Many students in poor and/or minority dominant schools, receive even decades-old, outdated textbooks that are basically destroyed. When I was in college, I attended a meeting with local organizations, high school students, and members of the local NAACP chapter. The problems in my old neighborhood are common across the nation, and are getting worse. There was no heat in Eisenhower High School (in Decatur, IL) at that time. I do not know if the heat was ever fixed, but I do know they now have to strip down and surrender their coats, sweaters, and jackets when they arrive at school so that they cannot hide drugs or weapons in them. They get their coats back at the end of the day. There were flat screen TVs (a luxury at the time) on the walls in every hallway but they were never turned on or used for education. The books they used remained tattered and outdated. The building has been renovated,and is almost made of windows now. If the pattern I have heard of in other cities persists here, they still will not have new books and the higher heat bills will be an excuse for even less effective education. A friend in social work found out at a conference the same thing was happening in our state's capitol.
In all of these communities, drugs and gangs are a serious problem. A SERIOUS problem. I said, a serious PROBLEM, not a serious charade or show. The forces driving these problem are largely in the majority's control. People can and should hold school boards accountable. People can and must and demand transparency about whether books in poorer school districts are up to date, whether the buildings have climate control, and etc. Few, if any, ever do. People in power are not inclined to pay attention to letters written in Ebonics or street slang, and that is how a lot of people, from my old neighborhood at least, would write. People with good enough education to be taken seriously need to write the letters and they don't. Often they have no idea what is going on, and rely on an entertainment oriented news media to tell them.
People showed up at the local community college needing remedials for material that should have been taught them in Kindergarten; this includes both math and English. I heard an English tutor say he was helping someone with a paper that said, "Ain't nobody gonna PMD" which, he was told meant "put me down." The student actually planned to hand that in to a (remedial) English teacher in their freshman year of college. Seriously. Imagine trying to get a job as a secretary with math and language skills like that. Imagine trying to write a resume with that education level. Forget it. 
The kids know that they do not have decent books and adequate facilities that other schools do have, and they deduce that no one believes in them. People of every race and class need to stand up and fight for them, and make education truly equal and right. Unlike people in The Hunger Games it will not cost you floggings, executions and war to make the needed changes. It only costs the time to write a strong letter to your local elected officials. It will probably save you a lot in taxes later too, honestly.

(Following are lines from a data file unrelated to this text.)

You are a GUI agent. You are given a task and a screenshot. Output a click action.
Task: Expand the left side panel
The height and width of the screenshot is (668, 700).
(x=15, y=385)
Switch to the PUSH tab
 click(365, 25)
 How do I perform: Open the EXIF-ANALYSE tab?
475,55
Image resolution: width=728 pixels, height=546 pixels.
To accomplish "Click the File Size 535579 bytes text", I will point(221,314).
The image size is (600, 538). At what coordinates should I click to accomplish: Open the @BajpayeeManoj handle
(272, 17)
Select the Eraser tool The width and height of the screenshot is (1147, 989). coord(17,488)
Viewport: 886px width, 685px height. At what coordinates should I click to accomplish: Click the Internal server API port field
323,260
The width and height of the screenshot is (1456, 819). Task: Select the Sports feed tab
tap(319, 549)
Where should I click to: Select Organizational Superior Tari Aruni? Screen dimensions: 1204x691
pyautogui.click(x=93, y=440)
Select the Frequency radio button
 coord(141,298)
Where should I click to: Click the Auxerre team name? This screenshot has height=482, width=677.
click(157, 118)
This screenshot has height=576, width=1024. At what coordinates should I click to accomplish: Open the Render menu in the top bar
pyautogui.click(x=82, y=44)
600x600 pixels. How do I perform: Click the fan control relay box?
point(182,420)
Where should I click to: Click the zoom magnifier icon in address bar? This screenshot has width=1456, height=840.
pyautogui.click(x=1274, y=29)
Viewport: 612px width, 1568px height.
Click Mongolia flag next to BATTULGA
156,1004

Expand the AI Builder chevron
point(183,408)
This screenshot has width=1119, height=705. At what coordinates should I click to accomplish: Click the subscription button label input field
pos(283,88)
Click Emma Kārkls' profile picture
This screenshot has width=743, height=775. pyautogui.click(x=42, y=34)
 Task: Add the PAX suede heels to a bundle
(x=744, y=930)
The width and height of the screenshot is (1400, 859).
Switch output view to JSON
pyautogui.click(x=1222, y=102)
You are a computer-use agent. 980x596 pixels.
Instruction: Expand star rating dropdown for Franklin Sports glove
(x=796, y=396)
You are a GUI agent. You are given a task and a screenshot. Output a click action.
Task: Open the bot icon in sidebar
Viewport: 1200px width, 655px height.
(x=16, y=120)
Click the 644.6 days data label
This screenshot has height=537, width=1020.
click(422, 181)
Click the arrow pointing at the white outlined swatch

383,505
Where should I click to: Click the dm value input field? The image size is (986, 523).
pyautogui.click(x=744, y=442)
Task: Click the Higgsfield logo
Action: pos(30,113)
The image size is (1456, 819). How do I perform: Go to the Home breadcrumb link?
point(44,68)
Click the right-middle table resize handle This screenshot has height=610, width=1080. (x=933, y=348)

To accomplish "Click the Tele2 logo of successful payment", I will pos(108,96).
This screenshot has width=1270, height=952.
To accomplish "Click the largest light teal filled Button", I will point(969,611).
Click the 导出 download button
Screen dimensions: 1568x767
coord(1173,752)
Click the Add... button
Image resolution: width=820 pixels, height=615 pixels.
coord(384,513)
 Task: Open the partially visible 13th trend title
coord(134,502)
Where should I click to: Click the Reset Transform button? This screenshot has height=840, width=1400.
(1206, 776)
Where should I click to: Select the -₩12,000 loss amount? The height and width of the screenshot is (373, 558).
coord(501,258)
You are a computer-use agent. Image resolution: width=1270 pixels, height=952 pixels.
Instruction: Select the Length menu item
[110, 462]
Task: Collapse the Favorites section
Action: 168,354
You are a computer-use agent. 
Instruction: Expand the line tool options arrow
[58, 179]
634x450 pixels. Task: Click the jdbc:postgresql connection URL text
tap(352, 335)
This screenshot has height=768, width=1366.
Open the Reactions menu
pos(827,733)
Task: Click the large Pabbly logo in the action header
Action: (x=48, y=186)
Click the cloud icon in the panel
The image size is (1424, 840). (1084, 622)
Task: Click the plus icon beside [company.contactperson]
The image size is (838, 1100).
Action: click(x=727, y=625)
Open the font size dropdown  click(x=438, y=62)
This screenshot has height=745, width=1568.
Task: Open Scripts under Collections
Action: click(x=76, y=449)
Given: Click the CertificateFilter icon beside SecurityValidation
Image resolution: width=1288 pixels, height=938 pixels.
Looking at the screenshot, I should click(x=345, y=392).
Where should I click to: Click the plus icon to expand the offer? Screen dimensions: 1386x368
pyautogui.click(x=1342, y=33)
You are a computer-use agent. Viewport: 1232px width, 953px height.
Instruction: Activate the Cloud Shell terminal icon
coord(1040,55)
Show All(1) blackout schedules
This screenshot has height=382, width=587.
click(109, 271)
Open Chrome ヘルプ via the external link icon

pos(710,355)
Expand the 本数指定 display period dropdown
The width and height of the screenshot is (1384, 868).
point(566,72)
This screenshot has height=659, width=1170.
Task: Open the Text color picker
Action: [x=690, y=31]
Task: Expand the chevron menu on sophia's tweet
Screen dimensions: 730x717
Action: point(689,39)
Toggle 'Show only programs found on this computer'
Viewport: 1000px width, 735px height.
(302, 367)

Many middle class whites from the U.S. and Europe plug in every day, getting their adrenaline fix off of glamorization of real people's real problems. Media commentators glorify how those "artists" are so rebellious and courageous, and how the violence and misogyny and references to drugs are understandable because of where they come from. "They are black people in the media representing their community. Don't expect them to act responsibly." Thus, "gangsta" media puts minorities in the limelight much like black-face did in the 1930's. Do the middle class knuckleheads who carry on about how those "artists" are "telling it like it is" ever do anything to change "how it is"? No. If ghettos ceased to exist, if people of every race and class got the same opportunities, if organized crime disappeared tomorrow, where would they get their entertainment? Who would smuggle in their drugs? Who would they pretend to be a part of, rather than facing their own "boring," relatively privileged lives? Do those who allegedly "call attention to" these issues explain why minority-dominant schools score so poorly and their students do not get jobs? Do they tell what specifically can be done about it? No. They exploit these problems, and the broken emotions of their genuinely poor-minority fans, for personal wealth. That is not admirable.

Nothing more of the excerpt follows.